-------- Exercise data

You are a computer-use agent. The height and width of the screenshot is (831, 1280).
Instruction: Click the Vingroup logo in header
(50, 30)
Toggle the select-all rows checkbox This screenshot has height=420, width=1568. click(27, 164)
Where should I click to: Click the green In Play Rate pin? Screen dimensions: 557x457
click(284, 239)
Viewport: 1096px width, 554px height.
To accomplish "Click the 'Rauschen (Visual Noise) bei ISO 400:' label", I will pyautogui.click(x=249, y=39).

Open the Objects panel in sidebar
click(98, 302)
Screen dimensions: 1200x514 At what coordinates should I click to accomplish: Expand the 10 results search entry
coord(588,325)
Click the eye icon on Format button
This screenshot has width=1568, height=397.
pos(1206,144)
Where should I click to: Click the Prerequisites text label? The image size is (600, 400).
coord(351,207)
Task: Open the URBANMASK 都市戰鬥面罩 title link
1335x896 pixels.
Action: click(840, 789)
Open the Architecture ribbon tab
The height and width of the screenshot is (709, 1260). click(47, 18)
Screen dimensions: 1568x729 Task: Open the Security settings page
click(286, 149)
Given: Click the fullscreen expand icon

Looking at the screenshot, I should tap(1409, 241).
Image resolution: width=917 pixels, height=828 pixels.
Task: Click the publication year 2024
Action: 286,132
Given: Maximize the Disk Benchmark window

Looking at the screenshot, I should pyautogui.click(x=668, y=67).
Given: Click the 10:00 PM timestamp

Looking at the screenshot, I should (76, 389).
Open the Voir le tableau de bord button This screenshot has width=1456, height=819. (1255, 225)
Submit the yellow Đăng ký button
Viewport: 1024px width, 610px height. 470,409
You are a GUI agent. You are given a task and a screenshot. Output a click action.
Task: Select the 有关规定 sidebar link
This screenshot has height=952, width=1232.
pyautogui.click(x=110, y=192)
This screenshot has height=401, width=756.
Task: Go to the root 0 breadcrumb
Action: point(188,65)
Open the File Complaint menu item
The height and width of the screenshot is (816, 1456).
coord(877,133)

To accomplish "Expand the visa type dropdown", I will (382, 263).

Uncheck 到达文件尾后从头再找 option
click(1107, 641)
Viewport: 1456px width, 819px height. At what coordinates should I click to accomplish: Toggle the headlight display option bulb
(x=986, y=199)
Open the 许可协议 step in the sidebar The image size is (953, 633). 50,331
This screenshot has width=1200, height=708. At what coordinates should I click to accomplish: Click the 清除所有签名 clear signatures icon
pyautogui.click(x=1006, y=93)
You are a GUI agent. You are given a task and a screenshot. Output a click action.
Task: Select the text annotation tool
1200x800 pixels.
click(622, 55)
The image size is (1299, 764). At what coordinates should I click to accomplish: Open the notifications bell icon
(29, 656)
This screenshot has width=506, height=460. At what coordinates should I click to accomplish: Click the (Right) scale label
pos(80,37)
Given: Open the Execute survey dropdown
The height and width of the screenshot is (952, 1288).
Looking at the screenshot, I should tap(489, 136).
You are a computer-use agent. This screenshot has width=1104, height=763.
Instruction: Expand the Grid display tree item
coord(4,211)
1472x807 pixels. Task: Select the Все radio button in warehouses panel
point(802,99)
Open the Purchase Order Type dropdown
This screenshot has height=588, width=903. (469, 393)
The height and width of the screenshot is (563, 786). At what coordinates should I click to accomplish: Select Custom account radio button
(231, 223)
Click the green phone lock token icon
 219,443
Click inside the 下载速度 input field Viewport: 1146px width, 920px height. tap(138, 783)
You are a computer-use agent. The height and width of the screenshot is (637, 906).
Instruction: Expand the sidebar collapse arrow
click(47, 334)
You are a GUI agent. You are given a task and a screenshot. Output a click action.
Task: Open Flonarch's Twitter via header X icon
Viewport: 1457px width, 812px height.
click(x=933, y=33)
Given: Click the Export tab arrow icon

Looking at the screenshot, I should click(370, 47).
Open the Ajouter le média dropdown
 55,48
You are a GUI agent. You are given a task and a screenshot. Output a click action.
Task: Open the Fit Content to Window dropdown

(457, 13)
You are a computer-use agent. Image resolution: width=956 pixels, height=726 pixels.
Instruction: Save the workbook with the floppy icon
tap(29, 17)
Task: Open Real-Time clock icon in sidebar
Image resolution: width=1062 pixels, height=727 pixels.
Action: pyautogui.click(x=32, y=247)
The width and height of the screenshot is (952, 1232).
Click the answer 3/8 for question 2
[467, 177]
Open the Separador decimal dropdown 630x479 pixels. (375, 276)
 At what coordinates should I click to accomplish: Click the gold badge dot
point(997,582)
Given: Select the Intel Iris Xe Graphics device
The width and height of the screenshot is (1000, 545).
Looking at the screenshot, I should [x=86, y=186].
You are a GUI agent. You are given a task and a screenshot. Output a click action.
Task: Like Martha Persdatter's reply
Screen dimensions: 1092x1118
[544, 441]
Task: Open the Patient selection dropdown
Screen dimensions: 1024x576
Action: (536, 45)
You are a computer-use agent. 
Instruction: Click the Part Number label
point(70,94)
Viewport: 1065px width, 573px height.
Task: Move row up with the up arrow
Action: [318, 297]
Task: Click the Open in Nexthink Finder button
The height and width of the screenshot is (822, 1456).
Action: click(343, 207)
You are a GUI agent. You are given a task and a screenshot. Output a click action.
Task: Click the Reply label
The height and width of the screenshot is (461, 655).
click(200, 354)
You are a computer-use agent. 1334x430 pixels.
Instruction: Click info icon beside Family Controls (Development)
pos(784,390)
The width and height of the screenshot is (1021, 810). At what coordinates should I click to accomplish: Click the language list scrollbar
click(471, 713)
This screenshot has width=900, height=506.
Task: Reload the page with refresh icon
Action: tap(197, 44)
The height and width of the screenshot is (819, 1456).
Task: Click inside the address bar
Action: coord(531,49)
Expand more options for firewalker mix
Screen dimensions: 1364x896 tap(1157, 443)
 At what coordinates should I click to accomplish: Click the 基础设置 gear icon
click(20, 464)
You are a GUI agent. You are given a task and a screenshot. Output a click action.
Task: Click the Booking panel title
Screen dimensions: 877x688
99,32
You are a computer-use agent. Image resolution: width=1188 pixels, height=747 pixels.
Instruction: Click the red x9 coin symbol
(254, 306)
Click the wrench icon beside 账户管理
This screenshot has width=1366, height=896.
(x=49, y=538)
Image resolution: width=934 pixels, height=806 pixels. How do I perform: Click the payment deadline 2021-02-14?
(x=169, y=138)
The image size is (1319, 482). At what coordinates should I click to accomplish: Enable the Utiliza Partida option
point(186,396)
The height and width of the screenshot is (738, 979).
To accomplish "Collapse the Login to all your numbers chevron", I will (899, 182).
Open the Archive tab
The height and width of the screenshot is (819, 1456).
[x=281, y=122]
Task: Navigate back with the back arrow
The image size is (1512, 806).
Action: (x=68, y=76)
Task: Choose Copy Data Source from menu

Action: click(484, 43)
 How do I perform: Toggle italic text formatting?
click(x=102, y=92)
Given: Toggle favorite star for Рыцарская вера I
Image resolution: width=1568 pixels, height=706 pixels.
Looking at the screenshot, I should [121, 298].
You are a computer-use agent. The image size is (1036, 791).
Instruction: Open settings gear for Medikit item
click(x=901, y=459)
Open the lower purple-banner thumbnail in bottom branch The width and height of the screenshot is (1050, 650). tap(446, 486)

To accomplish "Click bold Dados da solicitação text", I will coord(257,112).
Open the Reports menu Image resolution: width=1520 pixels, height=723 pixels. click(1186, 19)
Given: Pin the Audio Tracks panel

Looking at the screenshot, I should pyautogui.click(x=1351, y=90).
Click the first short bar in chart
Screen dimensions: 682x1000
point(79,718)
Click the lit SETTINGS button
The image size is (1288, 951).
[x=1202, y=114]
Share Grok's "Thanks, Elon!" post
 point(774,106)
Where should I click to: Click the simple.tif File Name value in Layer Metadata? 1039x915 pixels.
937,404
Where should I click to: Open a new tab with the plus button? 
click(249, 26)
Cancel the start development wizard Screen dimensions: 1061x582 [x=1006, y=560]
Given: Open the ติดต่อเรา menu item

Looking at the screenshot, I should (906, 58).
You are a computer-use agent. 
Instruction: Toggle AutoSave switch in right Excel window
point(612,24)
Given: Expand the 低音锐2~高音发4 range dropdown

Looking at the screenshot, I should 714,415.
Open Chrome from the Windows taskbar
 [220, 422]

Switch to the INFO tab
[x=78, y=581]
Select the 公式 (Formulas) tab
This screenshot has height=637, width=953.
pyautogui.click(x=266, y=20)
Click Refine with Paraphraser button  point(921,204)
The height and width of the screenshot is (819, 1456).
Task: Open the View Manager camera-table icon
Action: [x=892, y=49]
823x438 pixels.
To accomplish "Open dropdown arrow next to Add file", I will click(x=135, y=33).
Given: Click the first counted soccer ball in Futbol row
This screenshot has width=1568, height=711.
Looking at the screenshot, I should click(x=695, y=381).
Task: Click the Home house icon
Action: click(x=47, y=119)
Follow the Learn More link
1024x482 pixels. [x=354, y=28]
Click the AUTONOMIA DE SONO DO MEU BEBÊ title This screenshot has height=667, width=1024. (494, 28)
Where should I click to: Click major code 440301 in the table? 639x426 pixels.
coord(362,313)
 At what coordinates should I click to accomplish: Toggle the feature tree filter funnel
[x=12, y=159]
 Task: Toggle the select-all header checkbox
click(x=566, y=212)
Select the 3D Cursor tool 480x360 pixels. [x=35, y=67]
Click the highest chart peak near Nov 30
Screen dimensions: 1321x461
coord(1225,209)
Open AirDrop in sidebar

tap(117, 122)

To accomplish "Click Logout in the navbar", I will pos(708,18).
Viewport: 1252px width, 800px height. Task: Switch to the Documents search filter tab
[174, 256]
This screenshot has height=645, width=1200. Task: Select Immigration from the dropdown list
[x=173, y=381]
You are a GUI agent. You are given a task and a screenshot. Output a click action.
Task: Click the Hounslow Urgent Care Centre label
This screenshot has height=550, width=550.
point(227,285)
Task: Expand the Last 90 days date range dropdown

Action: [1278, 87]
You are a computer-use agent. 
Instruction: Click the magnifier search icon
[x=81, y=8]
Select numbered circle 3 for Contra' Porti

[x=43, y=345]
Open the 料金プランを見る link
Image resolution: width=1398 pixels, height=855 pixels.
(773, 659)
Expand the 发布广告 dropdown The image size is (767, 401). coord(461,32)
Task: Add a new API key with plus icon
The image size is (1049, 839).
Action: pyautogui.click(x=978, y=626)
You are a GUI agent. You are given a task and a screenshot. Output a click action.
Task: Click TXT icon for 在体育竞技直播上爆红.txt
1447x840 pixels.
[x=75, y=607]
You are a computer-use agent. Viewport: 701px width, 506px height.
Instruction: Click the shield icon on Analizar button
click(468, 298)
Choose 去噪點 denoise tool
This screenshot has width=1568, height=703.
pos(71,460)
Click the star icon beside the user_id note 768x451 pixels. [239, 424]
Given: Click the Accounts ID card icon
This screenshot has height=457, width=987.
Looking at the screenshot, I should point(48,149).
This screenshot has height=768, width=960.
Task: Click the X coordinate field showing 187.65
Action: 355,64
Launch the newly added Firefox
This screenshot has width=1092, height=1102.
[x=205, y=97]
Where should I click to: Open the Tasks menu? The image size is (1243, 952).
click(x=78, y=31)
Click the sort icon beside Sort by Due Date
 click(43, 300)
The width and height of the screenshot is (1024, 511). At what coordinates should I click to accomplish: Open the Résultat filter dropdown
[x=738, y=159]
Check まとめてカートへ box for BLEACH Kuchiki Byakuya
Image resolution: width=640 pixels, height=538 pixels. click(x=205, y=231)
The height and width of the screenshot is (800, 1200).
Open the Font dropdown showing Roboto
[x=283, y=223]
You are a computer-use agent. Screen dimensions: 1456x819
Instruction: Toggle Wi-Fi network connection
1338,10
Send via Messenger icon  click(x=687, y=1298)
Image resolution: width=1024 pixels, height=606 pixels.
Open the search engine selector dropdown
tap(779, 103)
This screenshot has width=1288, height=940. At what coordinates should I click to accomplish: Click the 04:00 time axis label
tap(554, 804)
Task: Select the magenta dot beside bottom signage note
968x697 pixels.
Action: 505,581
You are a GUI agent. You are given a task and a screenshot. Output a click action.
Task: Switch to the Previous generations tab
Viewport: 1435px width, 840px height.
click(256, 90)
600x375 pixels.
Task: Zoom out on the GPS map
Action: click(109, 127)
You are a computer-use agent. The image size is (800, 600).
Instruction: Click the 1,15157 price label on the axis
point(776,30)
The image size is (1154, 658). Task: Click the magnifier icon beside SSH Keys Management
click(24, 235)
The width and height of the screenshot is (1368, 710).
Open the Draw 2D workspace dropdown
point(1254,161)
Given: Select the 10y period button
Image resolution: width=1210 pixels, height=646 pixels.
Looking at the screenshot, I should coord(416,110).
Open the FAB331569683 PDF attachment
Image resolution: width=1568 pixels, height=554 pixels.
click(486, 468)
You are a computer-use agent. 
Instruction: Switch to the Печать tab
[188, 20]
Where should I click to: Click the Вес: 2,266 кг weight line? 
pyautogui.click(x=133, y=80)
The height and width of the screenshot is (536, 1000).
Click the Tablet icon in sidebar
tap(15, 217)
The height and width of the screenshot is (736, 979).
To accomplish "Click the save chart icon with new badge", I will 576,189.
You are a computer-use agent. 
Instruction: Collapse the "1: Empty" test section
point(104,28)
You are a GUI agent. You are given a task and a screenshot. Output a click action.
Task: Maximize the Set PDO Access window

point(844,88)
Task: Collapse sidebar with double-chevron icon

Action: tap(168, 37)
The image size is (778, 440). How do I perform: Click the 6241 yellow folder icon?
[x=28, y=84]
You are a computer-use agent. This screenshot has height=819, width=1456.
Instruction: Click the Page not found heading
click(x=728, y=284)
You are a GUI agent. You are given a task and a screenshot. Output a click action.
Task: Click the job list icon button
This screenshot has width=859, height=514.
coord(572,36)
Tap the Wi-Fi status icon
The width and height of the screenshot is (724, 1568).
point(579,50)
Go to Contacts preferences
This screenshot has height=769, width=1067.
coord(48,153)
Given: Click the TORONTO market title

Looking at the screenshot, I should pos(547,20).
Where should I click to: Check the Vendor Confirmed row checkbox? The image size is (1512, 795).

----------------

Set task:
Copy the stretch of records from the line that contains "You are a computer-use agent. 1334x430" through the line that contains "pos(784,390)", word for word, and give only those lines.

Complete output:
You are a computer-use agent. 1334x430 pixels.
Instruction: Click info icon beside Family Controls (Development)
pos(784,390)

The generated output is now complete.